Page text:
1. first they try to inject/extract using a custom carrier that represents tracing context as 4 fixed numeric fields. If the tracer understands that Format and carrier type (as Jaeger's tracer does), then the more efficient path is chosen by the instrumentation to encode those fields into the message.
2. if the tracer says it does not support that format/carrier (in Go there's an unsupported carrier format error code that tracer can return), then the instrumentation uses TextMap format/carrier to encode the span context as arbitrary key/value pairs that are then stored in the message headers.

There was a sticky point about the interface of the carrier. In Go it wasn't much of a problem due to duck typing. In Python/Java we simply used a dict/Map as the carrier to pass the 4 fields.

Another concrete examples of custom carriers often arrises in Java, where various http frameworks use different types to represent http request. So what most instrumentations do is use the TextMap (or rather HttpHeaders) OT format with a wrapper around the specific framework's http request type that masquerades that request object as the standard text map OT carrier.

[jquinn47]

Trying to keep the conversation here, but this is a response to @yurishkuro comment on #7:

This is rehashing what we discussed yesterday.

The problem with the approach your suggesting, in a statically built language like C++, is that we have a problem the way the libraries are physically laid out. If I have a tracer that needs to know about different carriers, today, we're asked to write this:

#include <redcarrier.h>
#include <bluecarrier.h>

Tracer::inject(Carrier * c, span* s){
   if(RedCarrier * rc = dynamic_cast<RedCarrier*>(c)){
    ... 
   }
  else if (BluCarrier * bc = dynamic_cast<BlueCarrier*>(c){
    ... 
  } 
  else if (TextMapCarrier * tmc = dynamic_cast<TextMapCarrier*>(tmc){
     ...
  }
}

This library is going to be built one of two ways:

1: The tracer defines the carriers in its implementation
2: The tracer uses carriers defined outside of its implementation

In both situations, we have real world build problems with this library at scale.

In case 1, If I have an application that only sends 'Blue' messages, but I want the tracer implementation, I'm now forced to link against all of the different carrier libraries that the tracer needs.

Using your concrete example, If you only had tchannel in use in your applications, but the tracer implementation also supported protobuf-over-tcp carriers, would you want to link against that library?

Data provided:
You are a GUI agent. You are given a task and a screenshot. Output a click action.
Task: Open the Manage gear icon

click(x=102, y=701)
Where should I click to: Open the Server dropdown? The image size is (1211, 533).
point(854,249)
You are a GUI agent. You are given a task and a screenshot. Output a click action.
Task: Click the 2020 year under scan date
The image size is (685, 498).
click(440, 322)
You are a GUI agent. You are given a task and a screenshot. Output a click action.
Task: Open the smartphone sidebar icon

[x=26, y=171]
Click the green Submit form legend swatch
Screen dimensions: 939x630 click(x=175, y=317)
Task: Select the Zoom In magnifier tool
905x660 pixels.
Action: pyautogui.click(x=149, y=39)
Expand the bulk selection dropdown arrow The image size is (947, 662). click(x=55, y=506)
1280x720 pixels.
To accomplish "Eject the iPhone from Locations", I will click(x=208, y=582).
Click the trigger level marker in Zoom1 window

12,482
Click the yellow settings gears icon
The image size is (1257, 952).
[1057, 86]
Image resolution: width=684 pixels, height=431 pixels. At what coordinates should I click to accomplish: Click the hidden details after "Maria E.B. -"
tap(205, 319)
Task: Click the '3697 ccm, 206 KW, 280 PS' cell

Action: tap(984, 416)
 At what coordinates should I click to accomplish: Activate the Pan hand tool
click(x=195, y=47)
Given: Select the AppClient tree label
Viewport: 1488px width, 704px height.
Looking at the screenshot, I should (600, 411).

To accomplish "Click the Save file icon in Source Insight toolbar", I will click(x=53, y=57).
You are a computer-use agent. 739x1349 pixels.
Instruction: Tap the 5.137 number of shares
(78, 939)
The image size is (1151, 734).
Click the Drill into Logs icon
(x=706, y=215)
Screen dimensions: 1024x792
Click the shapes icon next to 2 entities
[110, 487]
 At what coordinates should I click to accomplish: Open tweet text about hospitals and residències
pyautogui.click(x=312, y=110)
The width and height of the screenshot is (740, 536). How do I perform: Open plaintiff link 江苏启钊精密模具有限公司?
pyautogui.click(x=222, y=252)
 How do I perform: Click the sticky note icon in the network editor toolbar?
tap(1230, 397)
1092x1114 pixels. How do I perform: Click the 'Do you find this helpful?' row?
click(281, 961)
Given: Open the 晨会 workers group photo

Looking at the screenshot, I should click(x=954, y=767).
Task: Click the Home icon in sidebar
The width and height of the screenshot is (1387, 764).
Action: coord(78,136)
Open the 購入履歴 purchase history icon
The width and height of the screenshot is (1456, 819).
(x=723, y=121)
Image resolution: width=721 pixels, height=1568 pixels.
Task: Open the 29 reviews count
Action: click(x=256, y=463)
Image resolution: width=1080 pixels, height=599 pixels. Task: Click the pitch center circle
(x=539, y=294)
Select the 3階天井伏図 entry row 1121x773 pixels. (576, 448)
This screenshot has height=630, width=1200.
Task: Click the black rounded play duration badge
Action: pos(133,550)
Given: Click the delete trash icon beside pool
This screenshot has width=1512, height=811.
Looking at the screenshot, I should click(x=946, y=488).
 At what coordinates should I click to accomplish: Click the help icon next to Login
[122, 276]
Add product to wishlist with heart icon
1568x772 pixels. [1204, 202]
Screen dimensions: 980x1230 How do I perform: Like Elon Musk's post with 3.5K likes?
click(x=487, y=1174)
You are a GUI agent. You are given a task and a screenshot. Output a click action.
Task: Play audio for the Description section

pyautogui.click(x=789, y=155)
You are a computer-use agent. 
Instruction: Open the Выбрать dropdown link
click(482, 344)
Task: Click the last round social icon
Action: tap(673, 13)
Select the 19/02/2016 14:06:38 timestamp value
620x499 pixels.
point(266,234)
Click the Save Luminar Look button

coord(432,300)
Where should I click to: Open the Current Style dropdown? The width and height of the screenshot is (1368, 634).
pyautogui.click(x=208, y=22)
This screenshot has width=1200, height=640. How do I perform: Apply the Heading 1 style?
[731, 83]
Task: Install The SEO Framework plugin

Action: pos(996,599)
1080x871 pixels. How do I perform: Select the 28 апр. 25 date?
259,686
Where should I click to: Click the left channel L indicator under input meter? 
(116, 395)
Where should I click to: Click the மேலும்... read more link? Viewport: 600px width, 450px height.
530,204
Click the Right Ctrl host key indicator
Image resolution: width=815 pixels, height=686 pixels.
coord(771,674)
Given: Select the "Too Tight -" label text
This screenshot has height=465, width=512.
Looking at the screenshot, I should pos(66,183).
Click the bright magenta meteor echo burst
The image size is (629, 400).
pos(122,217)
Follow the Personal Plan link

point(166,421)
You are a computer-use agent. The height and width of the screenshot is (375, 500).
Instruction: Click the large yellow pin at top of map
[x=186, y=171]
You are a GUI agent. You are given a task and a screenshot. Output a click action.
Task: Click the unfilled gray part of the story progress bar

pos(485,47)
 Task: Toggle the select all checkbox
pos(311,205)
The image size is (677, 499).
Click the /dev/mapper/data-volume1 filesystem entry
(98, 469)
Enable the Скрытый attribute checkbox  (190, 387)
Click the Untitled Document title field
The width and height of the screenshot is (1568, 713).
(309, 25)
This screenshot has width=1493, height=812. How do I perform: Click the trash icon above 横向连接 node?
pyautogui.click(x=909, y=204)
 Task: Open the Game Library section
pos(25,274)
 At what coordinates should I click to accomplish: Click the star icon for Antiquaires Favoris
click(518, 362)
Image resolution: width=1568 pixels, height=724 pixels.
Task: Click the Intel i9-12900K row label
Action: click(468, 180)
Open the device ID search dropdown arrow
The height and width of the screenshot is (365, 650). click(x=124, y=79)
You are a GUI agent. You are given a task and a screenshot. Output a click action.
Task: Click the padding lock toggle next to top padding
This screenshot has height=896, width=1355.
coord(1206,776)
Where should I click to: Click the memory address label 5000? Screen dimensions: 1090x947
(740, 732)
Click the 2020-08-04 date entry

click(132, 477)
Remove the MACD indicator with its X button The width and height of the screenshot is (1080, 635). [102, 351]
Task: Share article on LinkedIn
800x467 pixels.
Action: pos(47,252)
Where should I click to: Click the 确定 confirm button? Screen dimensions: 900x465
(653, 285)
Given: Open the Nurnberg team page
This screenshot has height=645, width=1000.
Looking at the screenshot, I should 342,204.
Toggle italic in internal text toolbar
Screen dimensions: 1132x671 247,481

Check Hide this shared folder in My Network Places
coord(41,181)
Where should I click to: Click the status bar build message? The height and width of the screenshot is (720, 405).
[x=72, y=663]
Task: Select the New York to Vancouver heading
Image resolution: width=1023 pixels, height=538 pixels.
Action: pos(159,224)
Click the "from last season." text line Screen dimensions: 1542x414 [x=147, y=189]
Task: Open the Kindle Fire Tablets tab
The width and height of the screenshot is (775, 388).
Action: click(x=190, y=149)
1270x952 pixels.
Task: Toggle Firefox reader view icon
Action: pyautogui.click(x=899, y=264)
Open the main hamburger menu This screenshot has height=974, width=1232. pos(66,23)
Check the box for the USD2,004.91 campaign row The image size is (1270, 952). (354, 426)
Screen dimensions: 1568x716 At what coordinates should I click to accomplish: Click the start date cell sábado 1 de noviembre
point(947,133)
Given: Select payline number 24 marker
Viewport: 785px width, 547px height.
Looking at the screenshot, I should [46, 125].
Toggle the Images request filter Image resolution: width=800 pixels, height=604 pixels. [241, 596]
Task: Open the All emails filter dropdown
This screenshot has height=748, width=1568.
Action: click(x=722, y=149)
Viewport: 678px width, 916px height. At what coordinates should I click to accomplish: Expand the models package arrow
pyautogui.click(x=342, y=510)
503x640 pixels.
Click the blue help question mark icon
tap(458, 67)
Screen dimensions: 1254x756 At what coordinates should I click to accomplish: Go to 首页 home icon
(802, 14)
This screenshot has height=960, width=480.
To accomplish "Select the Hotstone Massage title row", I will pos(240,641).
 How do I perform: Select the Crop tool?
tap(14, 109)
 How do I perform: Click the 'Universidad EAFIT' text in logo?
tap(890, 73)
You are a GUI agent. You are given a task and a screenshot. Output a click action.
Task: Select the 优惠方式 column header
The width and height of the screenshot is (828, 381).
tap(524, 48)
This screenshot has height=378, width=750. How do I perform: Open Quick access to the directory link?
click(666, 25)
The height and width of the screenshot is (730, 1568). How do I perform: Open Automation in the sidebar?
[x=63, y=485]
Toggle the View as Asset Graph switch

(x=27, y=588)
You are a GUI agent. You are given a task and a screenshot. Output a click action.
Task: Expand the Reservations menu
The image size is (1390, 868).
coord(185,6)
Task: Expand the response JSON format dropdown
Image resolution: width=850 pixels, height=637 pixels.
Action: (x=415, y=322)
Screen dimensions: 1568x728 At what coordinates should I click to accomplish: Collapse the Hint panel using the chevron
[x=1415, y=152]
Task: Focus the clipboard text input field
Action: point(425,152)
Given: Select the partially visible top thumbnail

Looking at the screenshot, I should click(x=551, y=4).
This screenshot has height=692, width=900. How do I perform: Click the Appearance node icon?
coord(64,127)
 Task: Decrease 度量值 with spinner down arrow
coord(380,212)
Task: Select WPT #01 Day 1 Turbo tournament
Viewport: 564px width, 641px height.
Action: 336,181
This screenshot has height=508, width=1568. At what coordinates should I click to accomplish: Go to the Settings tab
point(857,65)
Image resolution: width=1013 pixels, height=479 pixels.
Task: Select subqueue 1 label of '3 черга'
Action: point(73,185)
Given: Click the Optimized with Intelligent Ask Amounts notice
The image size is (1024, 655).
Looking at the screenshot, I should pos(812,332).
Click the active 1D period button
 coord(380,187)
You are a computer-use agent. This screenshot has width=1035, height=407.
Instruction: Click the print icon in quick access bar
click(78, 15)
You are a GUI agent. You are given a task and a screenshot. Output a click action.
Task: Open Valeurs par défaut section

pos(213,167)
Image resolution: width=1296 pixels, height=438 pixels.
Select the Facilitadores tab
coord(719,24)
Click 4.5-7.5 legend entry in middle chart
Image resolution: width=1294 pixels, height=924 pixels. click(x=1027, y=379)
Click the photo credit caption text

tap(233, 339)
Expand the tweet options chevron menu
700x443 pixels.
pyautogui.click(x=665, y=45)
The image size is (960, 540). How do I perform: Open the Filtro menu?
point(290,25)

Stated exercise A: In the thread about tracing carriers, what was used as the carrier to pass the 4 fields in Python and Java?
Stated exercise B: Pick up the thread on tracing carriers after its final sentence and continue writing it.

Response A: A dict in Python and a Map in Java.

Response B:
In case 2, if the tchannel carrier is defined outside of the tracer implementation, the tracer still needs to link against it.

Now we have link lines that start to look like: -ltracer -ltchannel -lprotobuf-over-tcp -ltracer.
This circular dependency is a rats nest, and clients are still forced to link against a whole bunch of libraries, they'll probably never need.

Now what I did in #7 was try to do what @jmacd was suggesting. Push those details into the carriers, so that the link lines look more appropriate for your task -ltracer -ltchannel. Since -lprotobuf-over-tcp is never used in your app, you don't need to link against it.

[jquinn47]

Now, ignoring the CRTP vs virtual debate, I believe their is a fundamental problem with the spec.

I have not yet seen how a migration path should work for switching out tracer implementations at scale. A lot of our discussion has been to about features used to accomodate this use case, but I don't see a clean way to pull it off. The demos are nifty to test a corner of the interface, but I'd posit they're not practical at scale, once multiple applications begin communicating with each other over a set protocol.

Say we're using zipkin today. We have installed it into 10k+ applications, all of which are built and deployed on different time frames. Now we want to switch to jaeger, for whatever reason.

For this to work, we first need a multiplexing tracer. All of the original tasks need to be rebuilt with a multiplexor first, but only using zipkin. We need to do this so the tracer implementation can start to understand what it means to receive multiple in-band representations of a span over the wire.

Now once everyone has that linked in, we can start to make jaeger optional, and continue to require zipkin information. This is when carrier code will start to get funky. The semantics of what to do if one tracer works but another fails are still undefined, but lets assume that they're both working.

Once that's done, we then need to require jaeger, but we can start to mark zipkin as optional. And finally, we can officially drop zipkin support and move back to a single tracer, only supporting jaeger.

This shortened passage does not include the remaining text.